Wenn die Temperaturen sinken, scheint auch die Erkältung nicht weit. Seit Generationen gilt Kälte als Hauptverursacher für körperliche Beschwerden. Doch die wahren Ursachen liegen woanders. Welche Faktoren tatsächlich über eine Infektion entscheiden – und warum sich der Irrtum bis heute hält.

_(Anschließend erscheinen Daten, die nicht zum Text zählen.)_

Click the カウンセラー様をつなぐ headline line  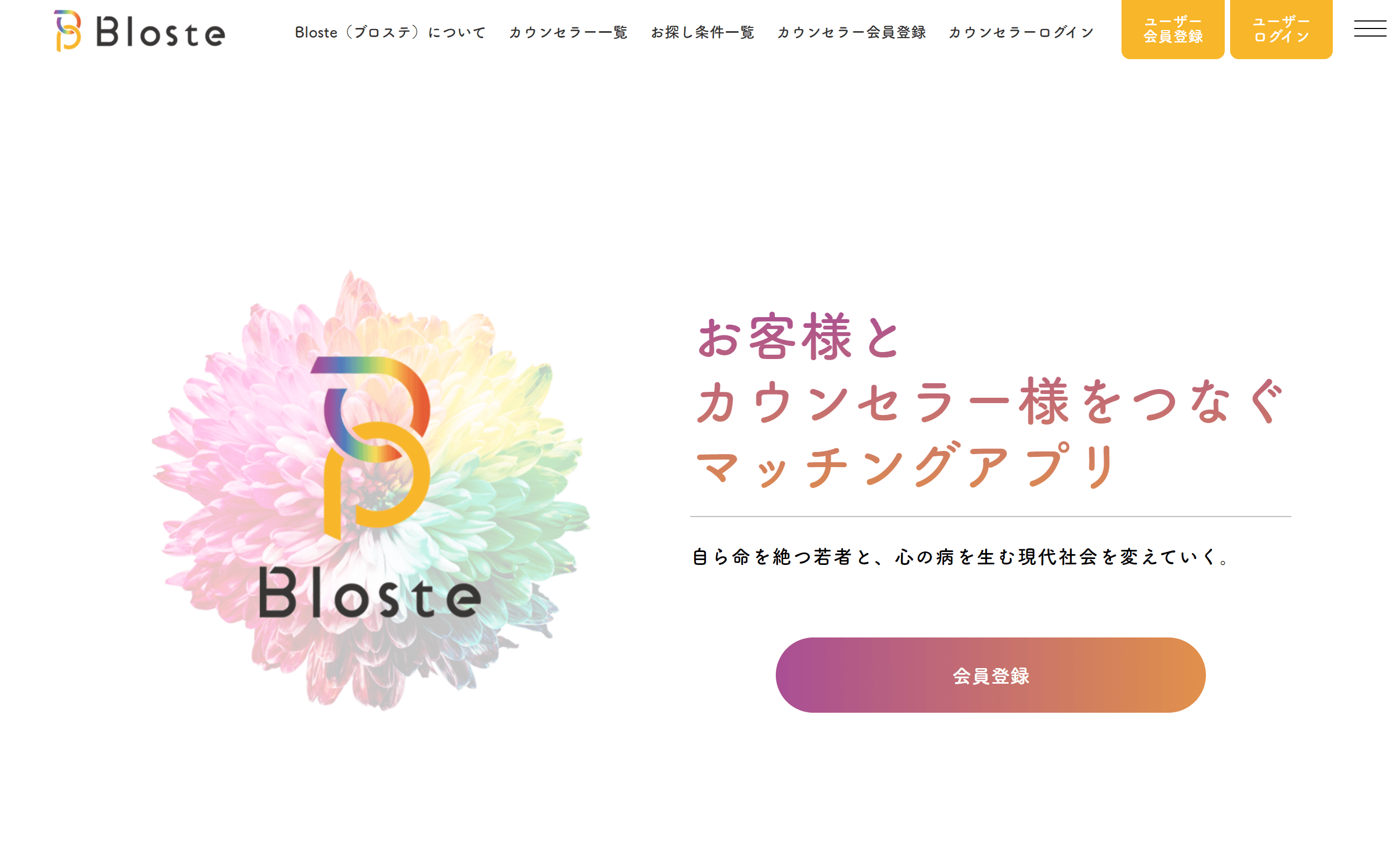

Schnupfen, Husten, Halsschmerzen – kaum ein gesundheitliches Phänomen ist so alltäglich wie die Erkältung, die mit vielen festen Überzeugungen verbunden ist. „Du hast dich verkühlt“, heißt es schnell, wenn die Nase läuft oder der Hals kratzt. Doch die Vorstellung, dass niedrige Temperaturen direkt krank machen, hält einer genaueren Betrachtung nicht stand. Erkältungen entstehen nicht durch Kälte, sondern durch Krankheitserreger. Trotzdem scheinen sie im Winter häufiger aufzutreten. Der Grund dafür liegt in einem komplexen Zusammenspiel aus Biologie, Verhalten und Umwelt.

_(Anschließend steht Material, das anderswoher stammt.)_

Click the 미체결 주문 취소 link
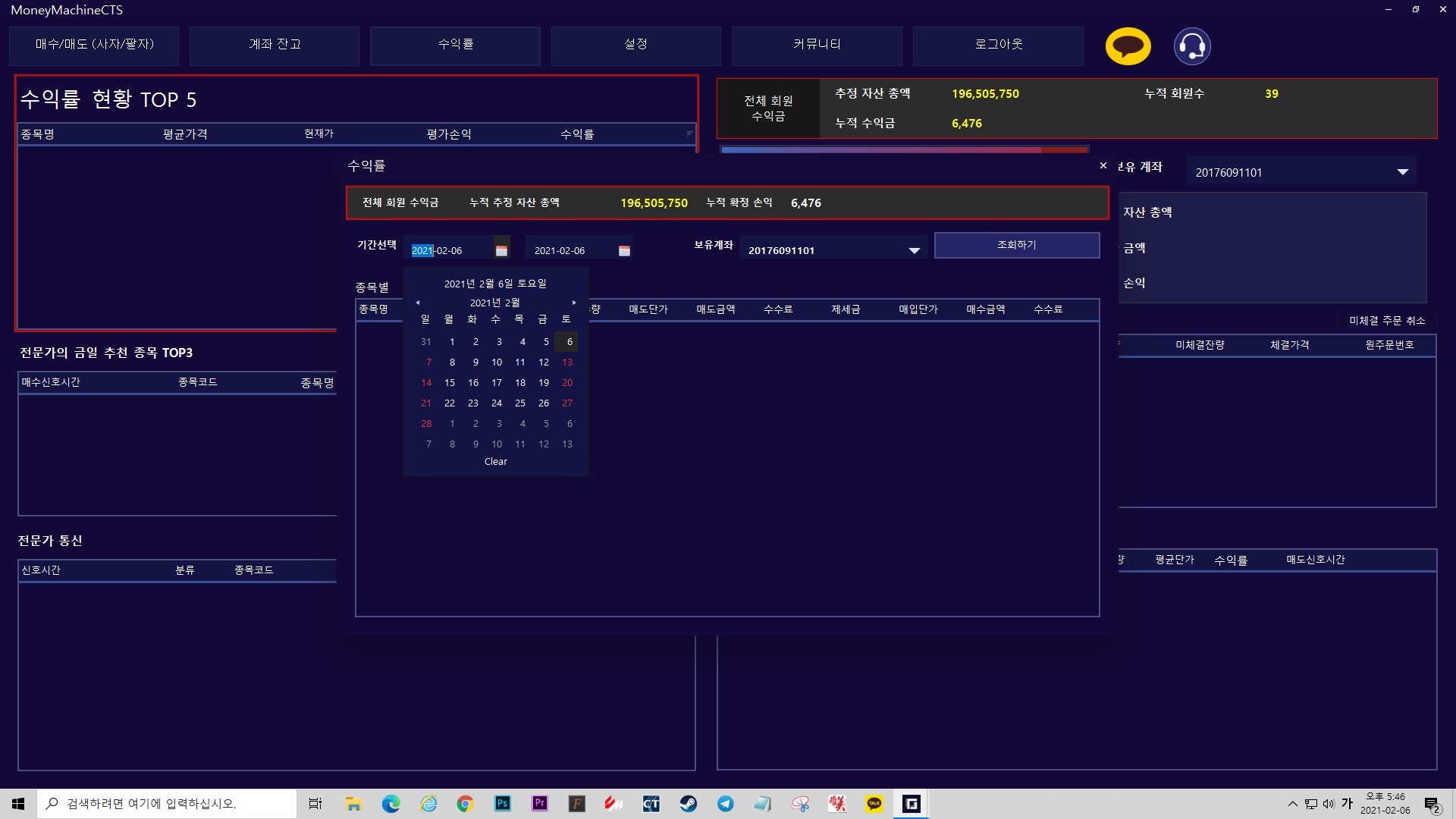This screenshot has width=1456, height=819. click(x=1386, y=321)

Viren statt niedriger Temperaturen
Eine Erkältung ist eine Infektion der oberen Atemwege. Ausgelöst wird sie von Viren, die über die Luft oder über direkten Kontakt übertragen werden. Sie gelangen in Nase, Rachen oder Bronchien und vermehren sich dort. Kälte allein kann diese Krankheitserreger weder erzeugen noch ersetzen. Ohne Viren bleibt der Körper gesund – selbst bei eisigen Temperaturen.
Warum hält sich der Mythos dennoch so hartnäckig? Weil Erkältungen oft zeitlich mit Kälteperioden zusammenfallen. Sinkende Temperaturen verändern jedoch nicht den Ursprung der Krankheit, sondern die Bedingungen, unter denen Viren leichter übertragen werden können.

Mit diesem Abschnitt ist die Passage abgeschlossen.